As indicated above, the absence of functional p53 appears to allow for a hyperdiploid state, which may ultimately lead to increased cell death as the cells with hyperdiploid DNA fail to divide. The apparent difference in the extent of apoptosis observed in the MDA-MB231 and MCF-7 cells does not appear to be solely a function of the expression of caspase 3 in MDA-MB231 cells and not in MCF-7 cells [19], since the MCF-7/caspase 3 cells do not appear to undergo apoptosis after JG-03-14. It is further worth noting that extensive autophagy occurs in the MDA-MB231 cells, despite the fact that autophagy is frequently thought to be dependent on functional p53 [39].
JG-05-02 and JG-03-14, the compounds demonstrating activity against the MCF-7 and MDA-MB231 cells, share a partial homology to the drug colchicine. According to molecular modeling studies [8 and unpublished data], JG-03-14 is likely to act as a microtubule poison by binding at the colchicine-binding site on tubulin. An increase in the number of methoxy groups on the phenol ring structure of these functional pyrroles appears to increase the binding affinity of the compound for the colchicine-binding site, which may be responsible for their increased cytotoxicity to the breast tumor cell as compared to the other pyrroles studied.
One further implication for the potential utility of JG-03-14 relates to its ability to bind tubulin. Similar tubulin binding agents, such as the combretastatin family of drugs including CA-4-P, are known to be vascular disrupting agents (VDA) [40]. The tumor vasculature is an exciting target for therapy because most tumor cells rely on intact vascular support for growth and survival [41]. These compounds cause an extensive shutdown of the vascular supply to the tumor, interfering with both tumor growth and metastatic spread. Several vascular disrupting agents are currently in clinical trials for the treatment of cancer, and the possibility that JG-03-14 might also disrupt tumor vasculature appears worthy of future consideration.

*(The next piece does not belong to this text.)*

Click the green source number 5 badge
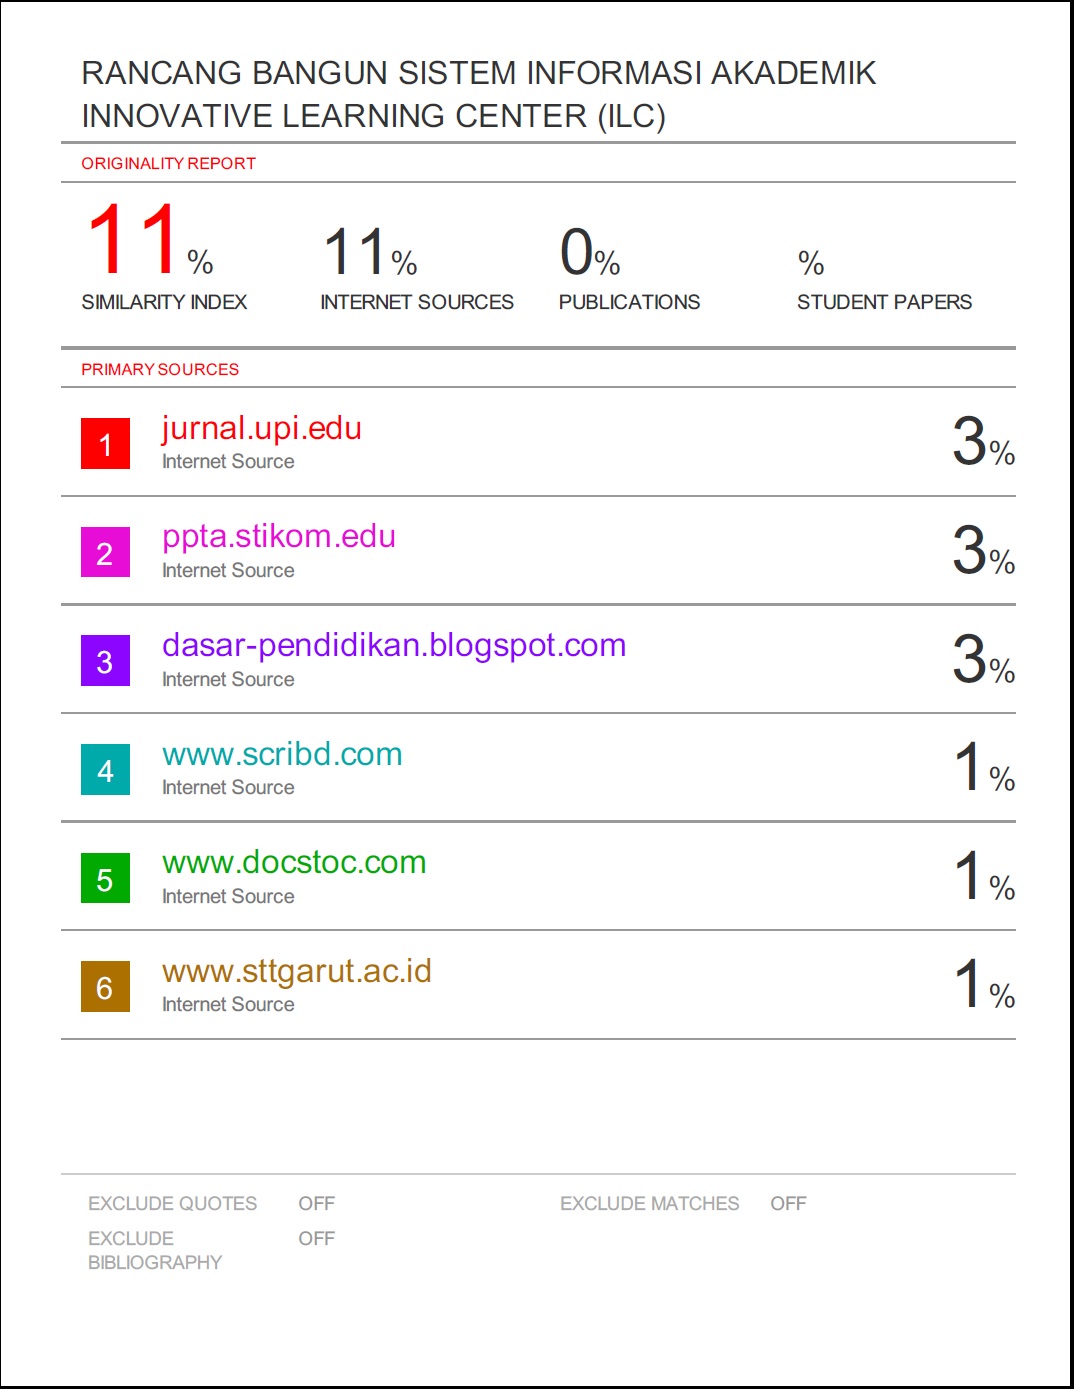The height and width of the screenshot is (1389, 1074). click(105, 879)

The fact that JG-03-14 appears to be active in multidrug resistant tumor cells further argues for its potential utility and the possibility that this agent could circumvent multidrug resistance. It should, however, be noted, that recent studies indicate that the MCF-7/ADR cells are not derived from breast cancer but are likely to be an ovarian tumor line [42]. Nevertheless, this fact does not undermine the validity of our observations that JG-03-14 does not appear to be a substrate for the multidrug resistant pump in this cell line. Similar findings have recently reported by others [7].
Finally, studies in a (prostate) tumor xenograft model system indicate that JG-03-14 can be an effective antitumor agent with minimal toxicity to the test animal [7]. These are encouraging findings that indicate that JG-03-14 or its analogs might ultimately have utility as antitumor drugs in the clinic.